Berikut rincian peran masing-masing tersangka dalam skema korupsi tersebut:

  • HY (Konsultan Perencana Proyek): Diduga merancang pembengkakan anggaran proyek.
  • AAP (Pemenang E-Katalog Proyek): Diduga melakukan kerja sama ulang dengan pihak lain dengan harga yang tidak sesuai kontrak, menunjukkan adanya manipulasi proses pengadaan barang dan jasa.
  • RKHA (Kepala Disnaker & Pejabat Pembuat Komitmen/PPK): Diduga lalai dalam menjalankan tugas sesuai Perpres dan aturan LKPP tentang pengadaan barang dan jasa. Sebagai PPK, RKHA bertanggung jawab atas pengawasan dan pengelolaan anggaran proyek, namun diduga gagal mencegah terjadinya penyimpangan.
  • SK (Pemborong Proyek): Diduga menerima dan memborongkan pekerjaan dengan hasil yang tidak sesuai spesifikasi dan kontrak, menunjukkan adanya unsur kesengajaan dalam melakukan pelanggaran.

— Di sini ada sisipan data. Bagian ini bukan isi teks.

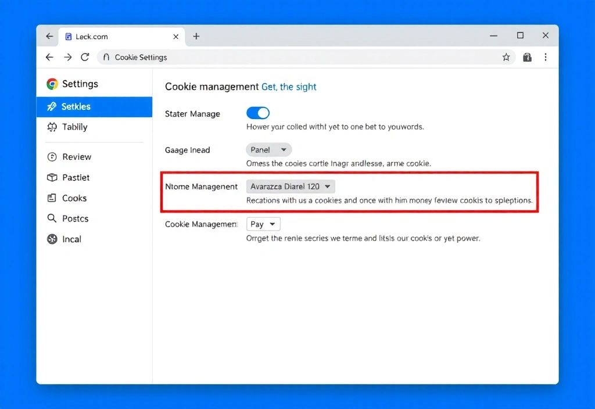
Task: Open the three-dot browser menu
Action: (x=546, y=57)
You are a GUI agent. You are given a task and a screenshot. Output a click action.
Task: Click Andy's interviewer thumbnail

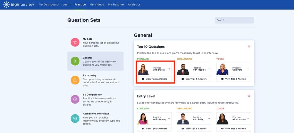tap(183, 119)
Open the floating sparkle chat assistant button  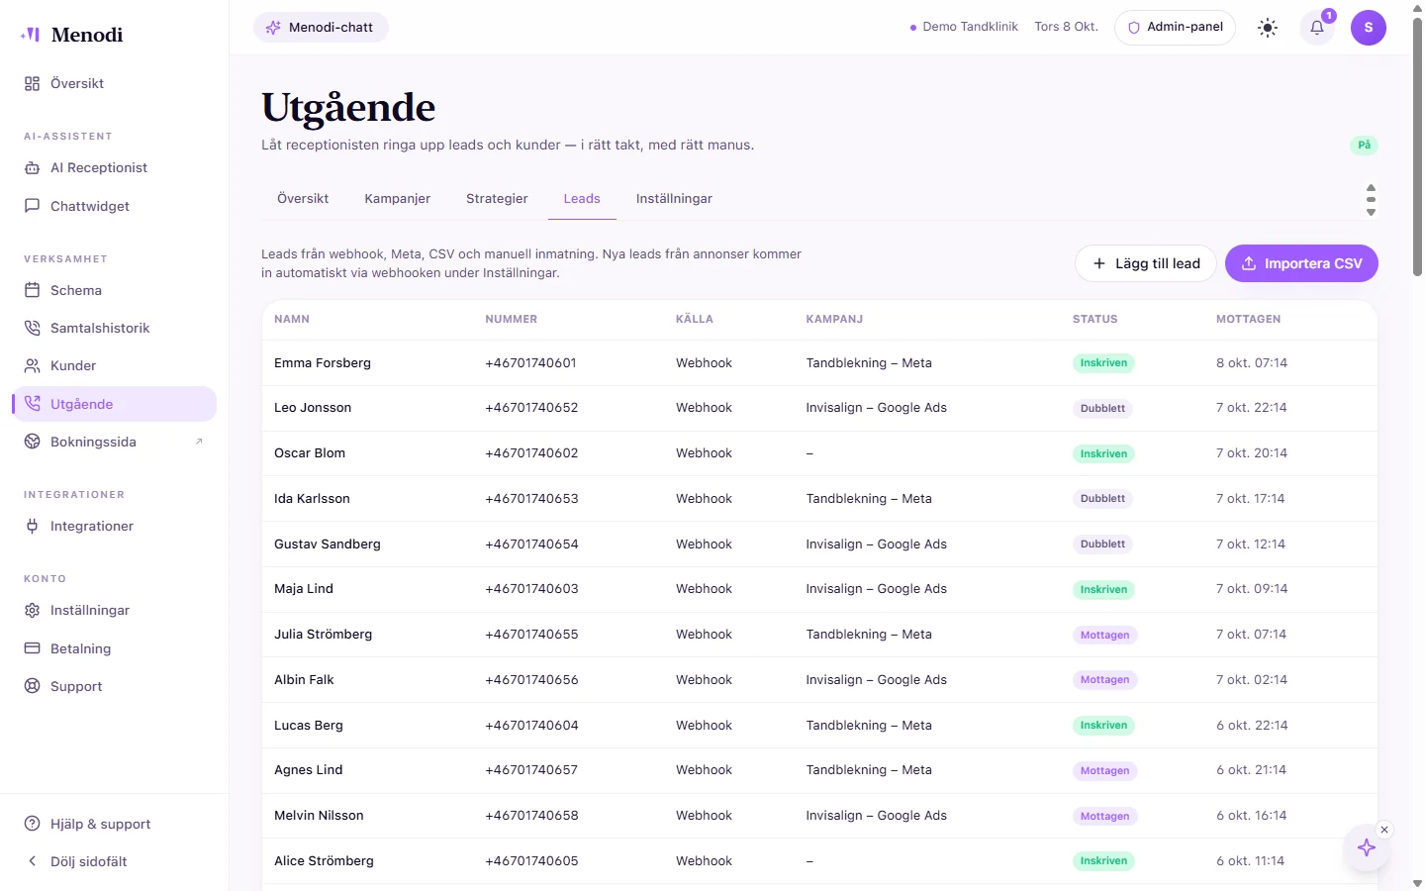1367,847
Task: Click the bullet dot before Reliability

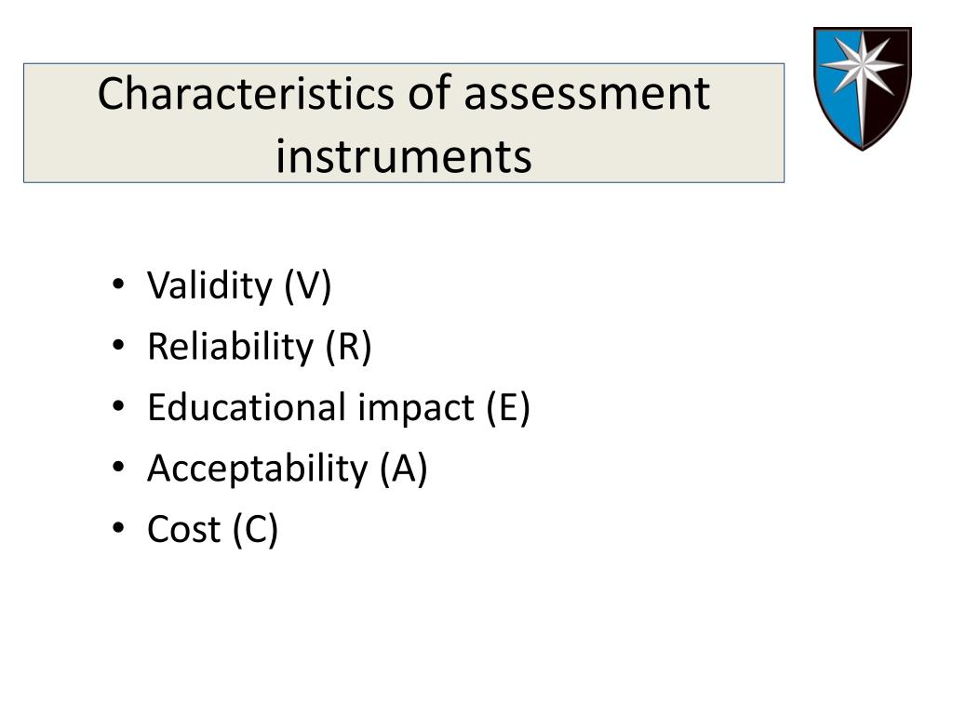Action: [118, 345]
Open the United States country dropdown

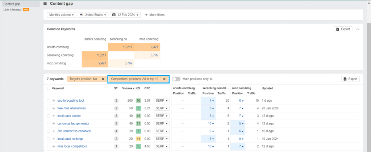tap(93, 15)
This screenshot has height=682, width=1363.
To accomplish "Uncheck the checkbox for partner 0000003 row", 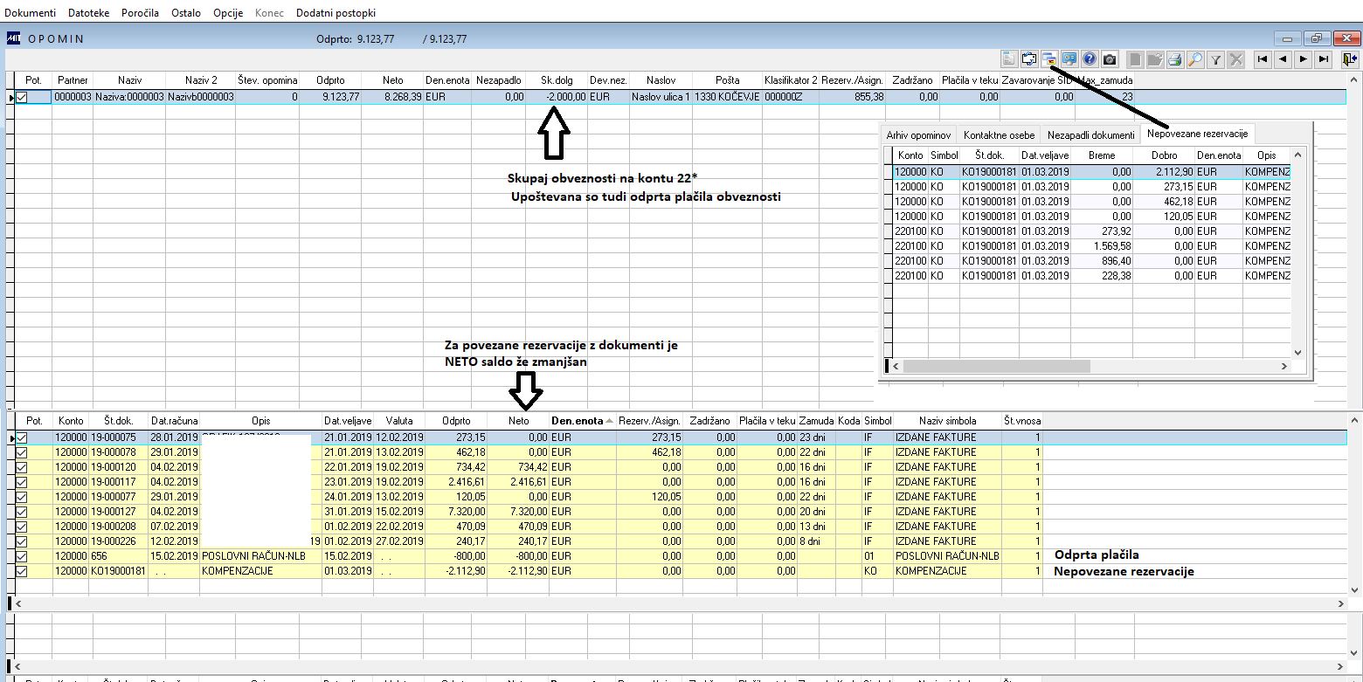I will click(x=22, y=97).
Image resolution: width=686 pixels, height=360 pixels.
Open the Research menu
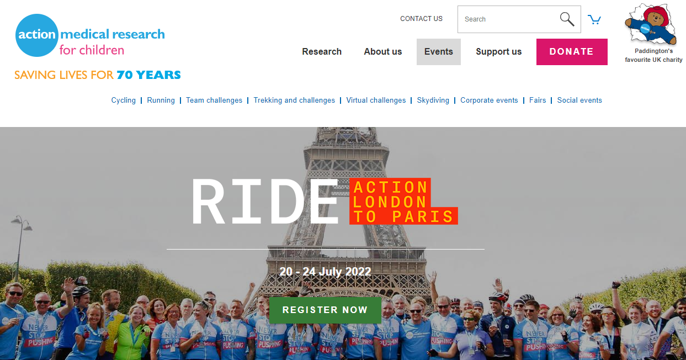322,51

Paket pekerjaan pengurukan tanah, dengan volume 43.223 meter persegi, dilakukan melalui mekanisme e-katalog dengan nilai kontrak Rp 9,16 miliar dan harga satuan tanah Rp 212 ribu per kubik. Penyimpangan dalam proyek ini telah menyebabkan kerugian negara mencapai Rp 5,29 miliar. Keempat tersangka dijerat dengan Pasal 2 ayat (1) jo Pasal 18 UU No. 31 Tahun 1999 yang telah diubah dalam UU No. 20 Tahun 2001 tentang Pemberantasan Tindak Pidana Korupsi, dengan ancaman hukuman maksimal 20 tahun penjara. Kejaksaan Negeri Kudus menegaskan akan terus melakukan penyelidikan dan penyidikan untuk mengungkap seluruh pihak yang terlibat dan bertanggung jawab atas kerugian negara yang terjadi dalam proyek ini.

Kasus ini menjadi pengingat pentingnya pengawasan yang ketat dalam pengelolaan anggaran proyek pemerintah, khususnya dalam proyek-proyek berskala besar yang melibatkan banyak pihak. Transparansi dan akuntabilitas menjadi kunci untuk mencegah terjadinya praktik korupsi dan memastikan penggunaan dana negara secara efektif dan efisien untuk kepentingan masyarakat.